尽管可编程核酸酶已经被应用于治疗，但也有报道称，核酸酶介导的基因编辑会产生一些不良后果。除了靶点的插入或缺失外，在基因组DNA中产生DSB还会导致大的缺失、染色体易位等。这些缺点，促使了更精确的基因编辑替代策略的发展。

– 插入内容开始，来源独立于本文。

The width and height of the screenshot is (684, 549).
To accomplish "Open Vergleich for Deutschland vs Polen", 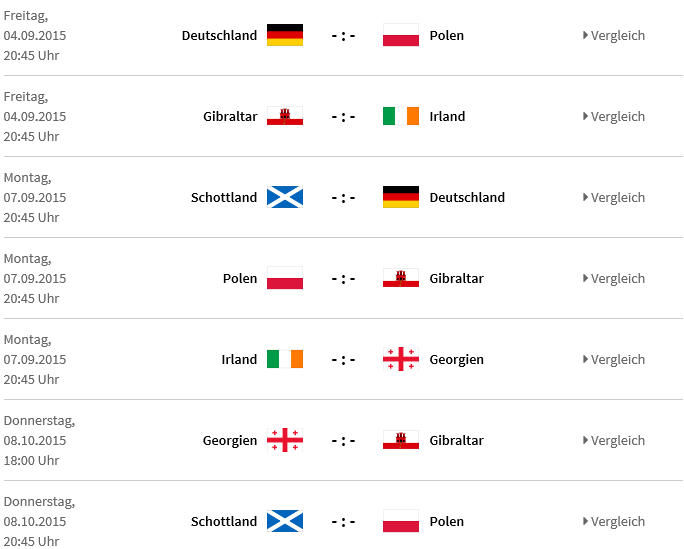I will [x=614, y=35].

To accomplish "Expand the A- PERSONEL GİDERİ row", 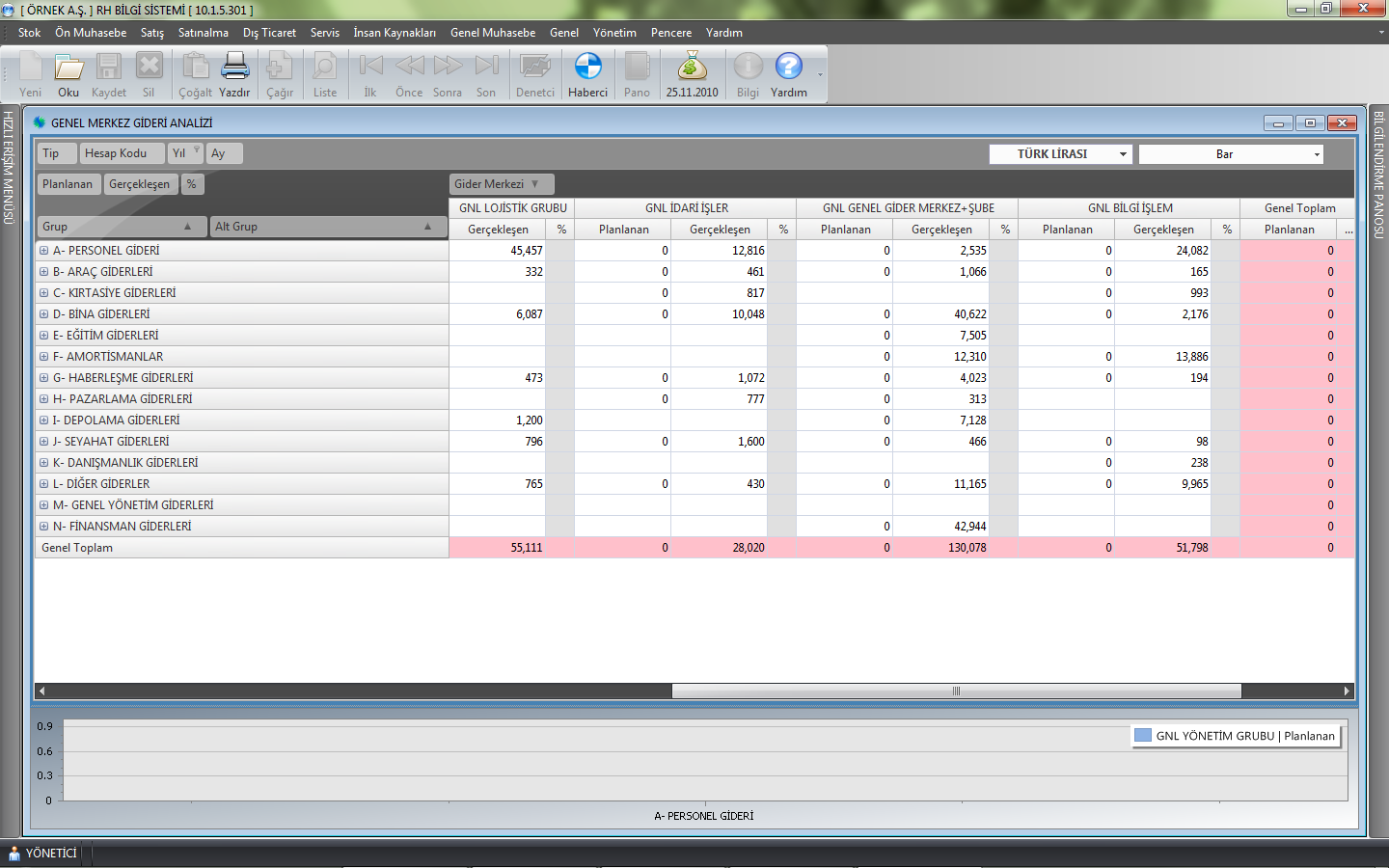I will click(43, 251).
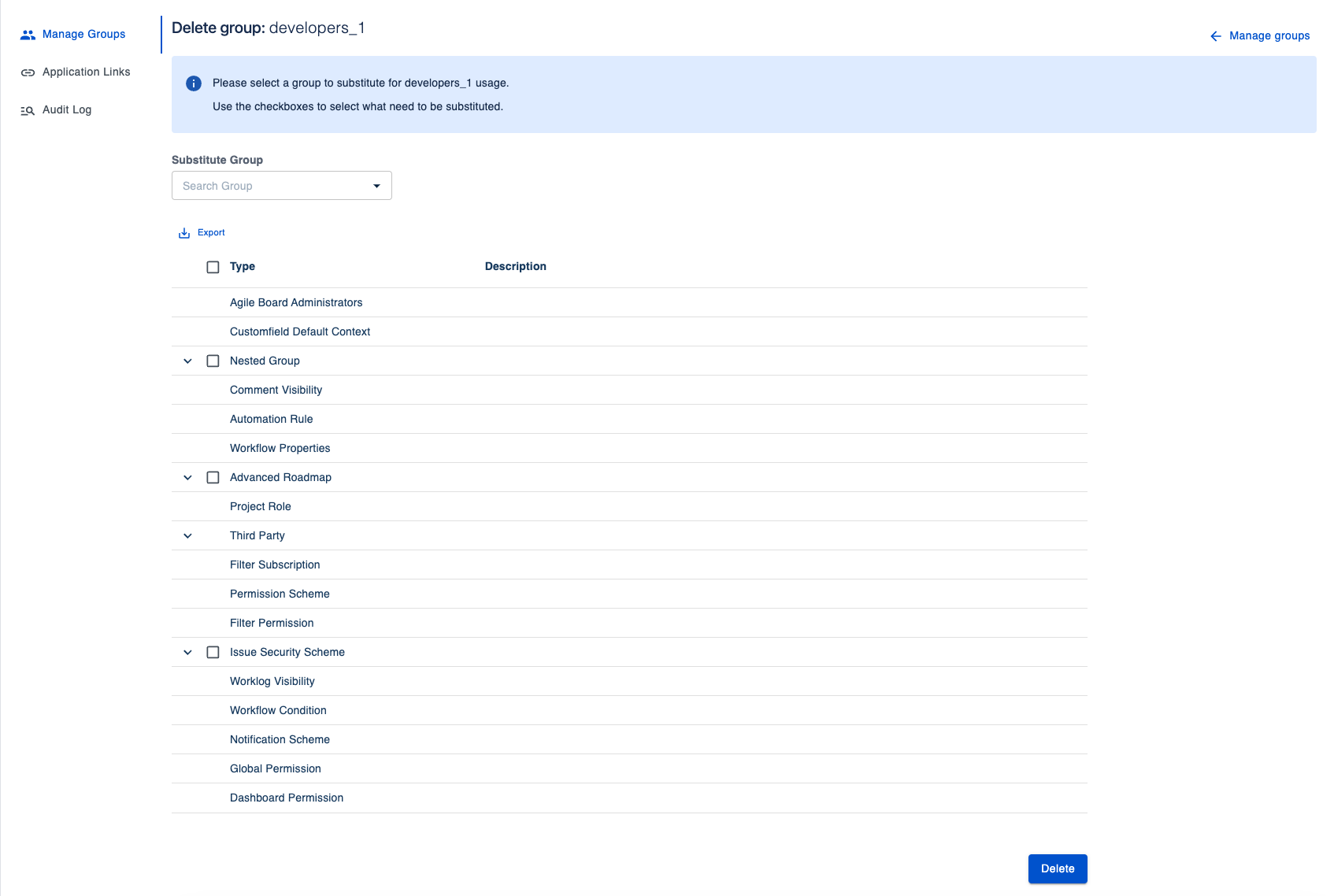Click the Search Group input field

click(272, 186)
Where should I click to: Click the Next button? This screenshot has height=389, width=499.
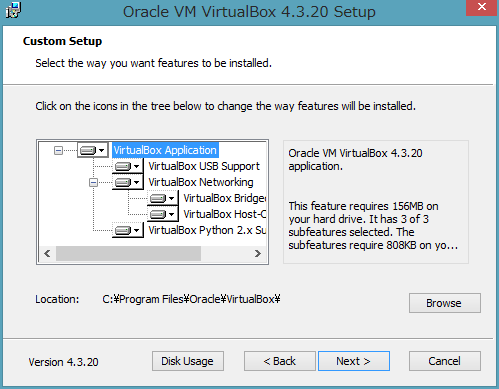[354, 361]
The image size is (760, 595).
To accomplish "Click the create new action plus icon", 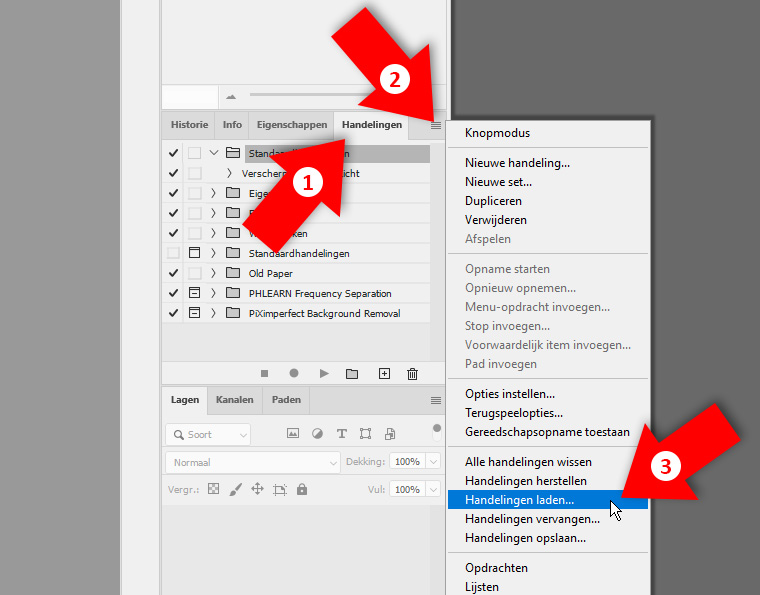I will point(384,373).
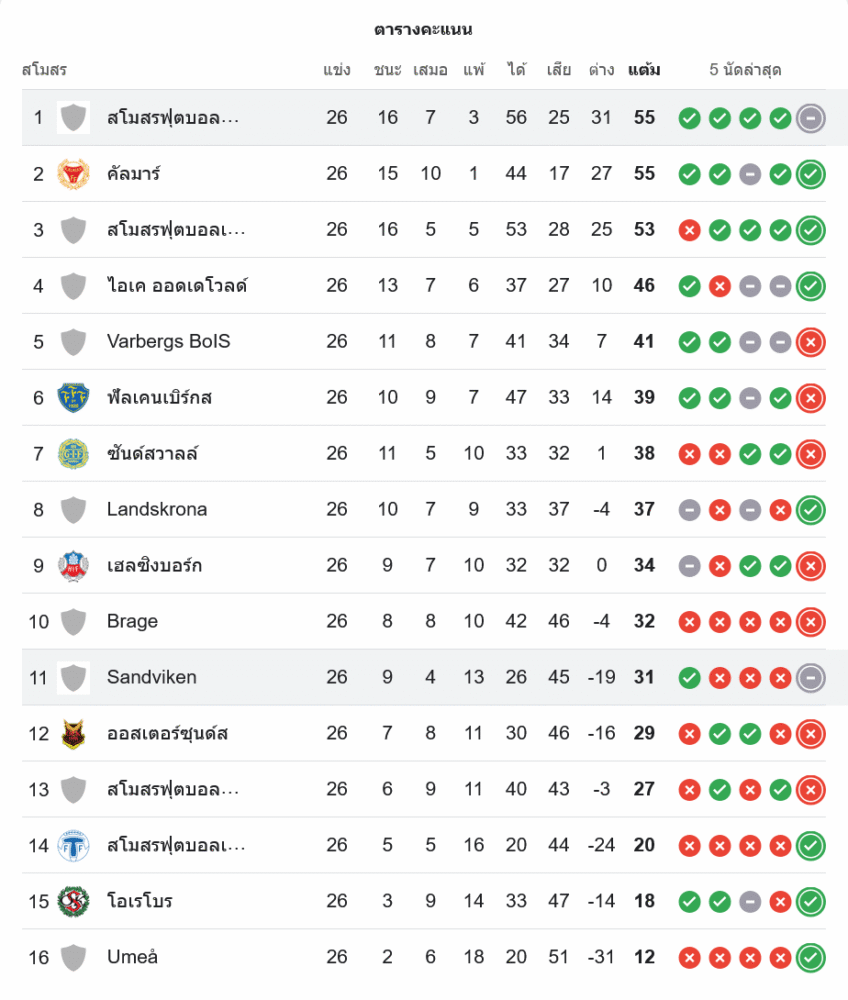Click the Östersunds crest in row 12
Screen dimensions: 848x1000
73,734
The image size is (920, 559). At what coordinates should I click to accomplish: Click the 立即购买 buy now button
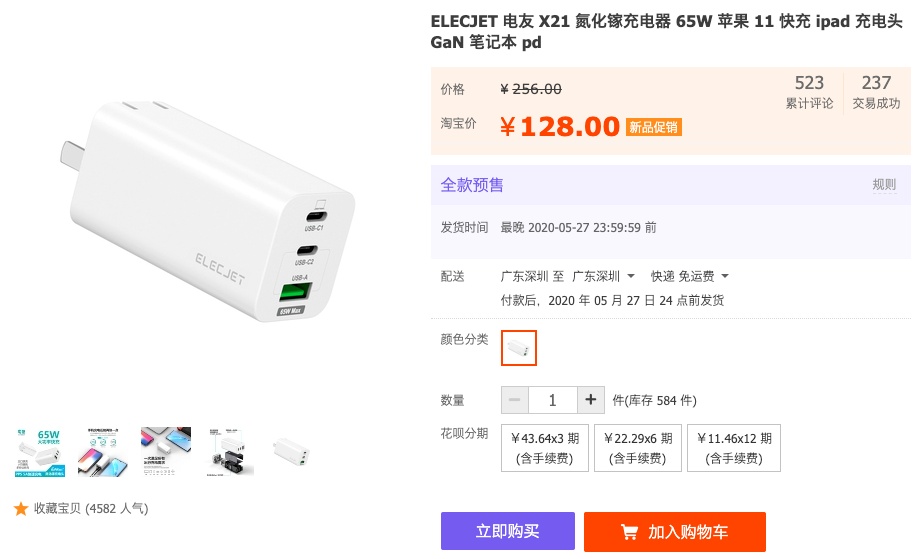pos(508,531)
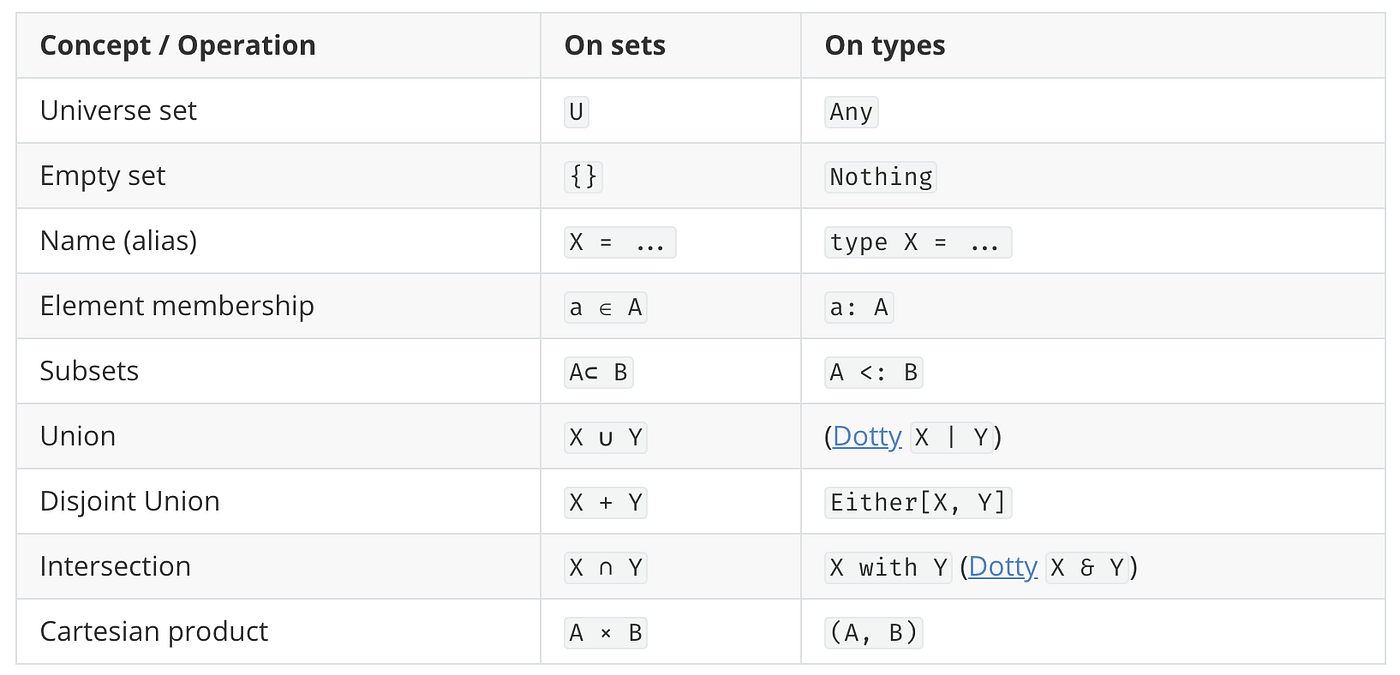
Task: Click the "Either[X, Y]" code snippet
Action: coord(918,502)
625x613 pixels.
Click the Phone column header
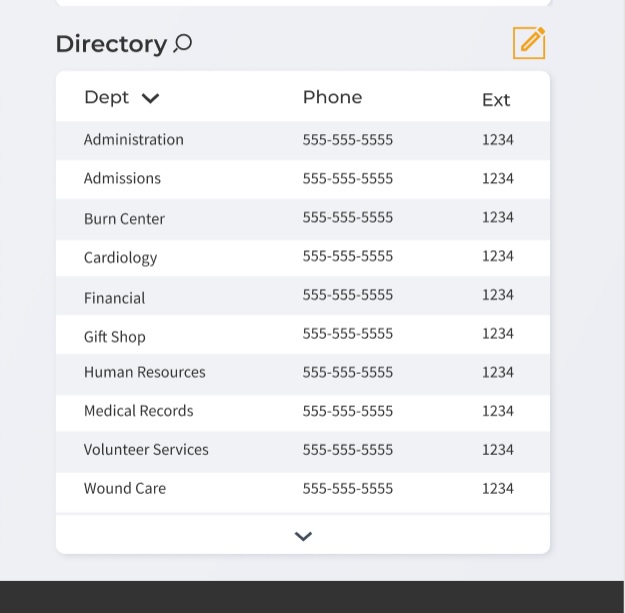pos(332,97)
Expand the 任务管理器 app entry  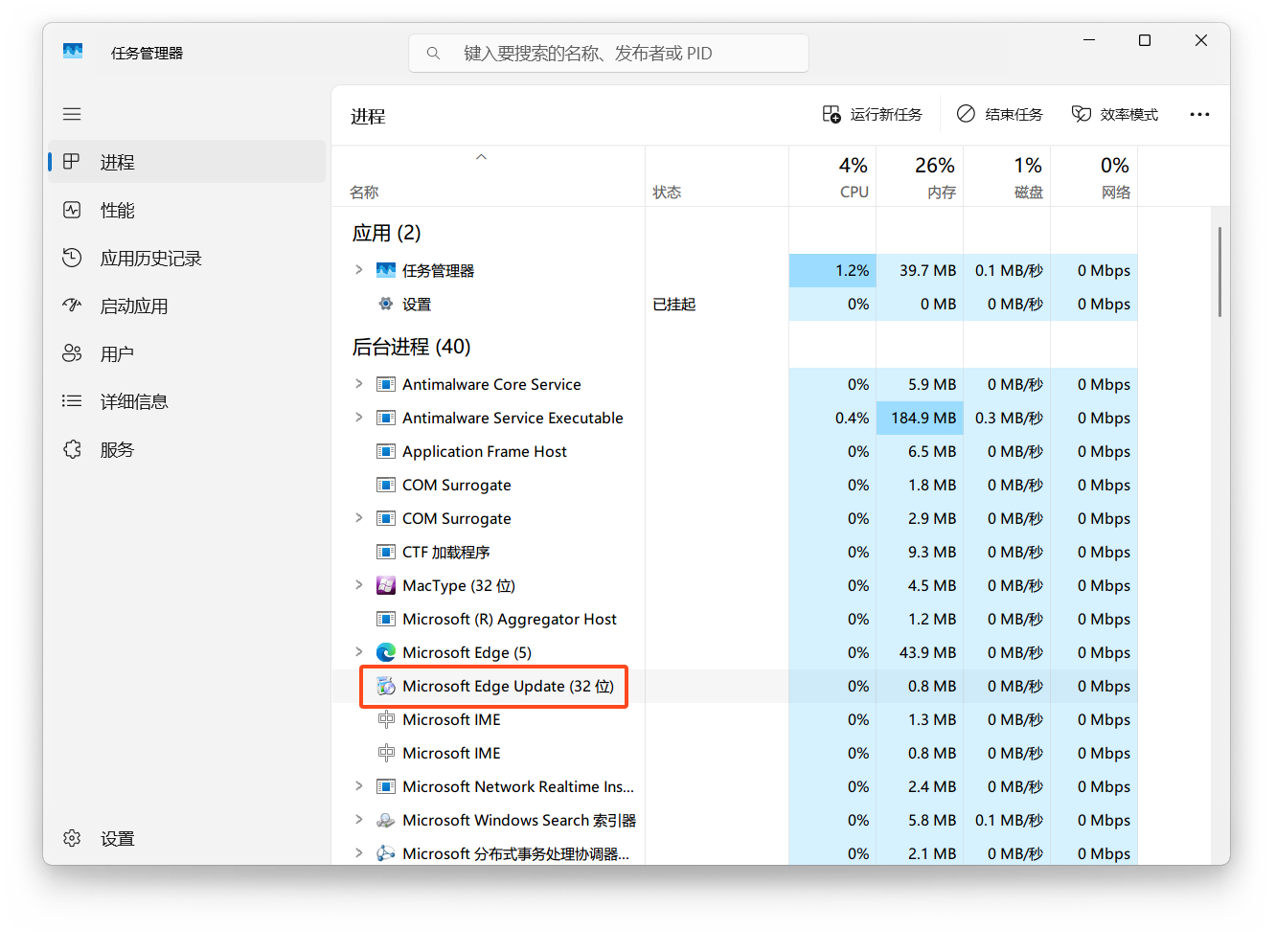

碱基编辑克服了核酸酶的许多限制，通过基因组DNA中的单核苷酸转换实现了精确的基因校正，而不需要DSB。碱基编辑是由融合到可编程DNA结合域的DNA修饰酶组成的。迄今已有许多不同类型的碱基编辑被报道。最早报道的碱基编辑是胞嘧啶碱基编辑分子，它执行靶向的C·G向T·A的转换，由胞苷脱氨酶融合到催化受损的Cas酶和尿嘧啶糖基酶抑制物(UGIs)组成。在典型的胞嘧啶碱基编辑中，催化受损的Cas酶首先与特定的基因组位点结合，而不产生DSB。引导RNA和靶DNA链之间的碱基配对暴露出单链DNA bubble，该bubble可被融合的胞苷脱氨酶结构域进行脱氨基。由于融合的胞苷脱氨酶是单链DNA底物所特有的，脱氨作用被限制在暴露的DNA链内的一个小窗口内。胞嘧啶的脱氨基产生尿嘧啶，它被融合的UGIs部分保护而不被切除，导致目标DNA位点上的U·G错配。催化受损的Cas酶选择性地只切割未编辑的含有G的链而不产生DSB，这会偏向细胞错配修复。由此产生的 U·A 碱基对最终通过细胞修复机制转化为 T·A 碱基对。如果含尿嘧啶的中间体没有受到保护，而是促进了尿嘧啶的切除，结果通常是 C·G向G·C 转化，而不是 C·G向T·A 转化。这一现象被用来设计基于C·G到G·C的编辑程序。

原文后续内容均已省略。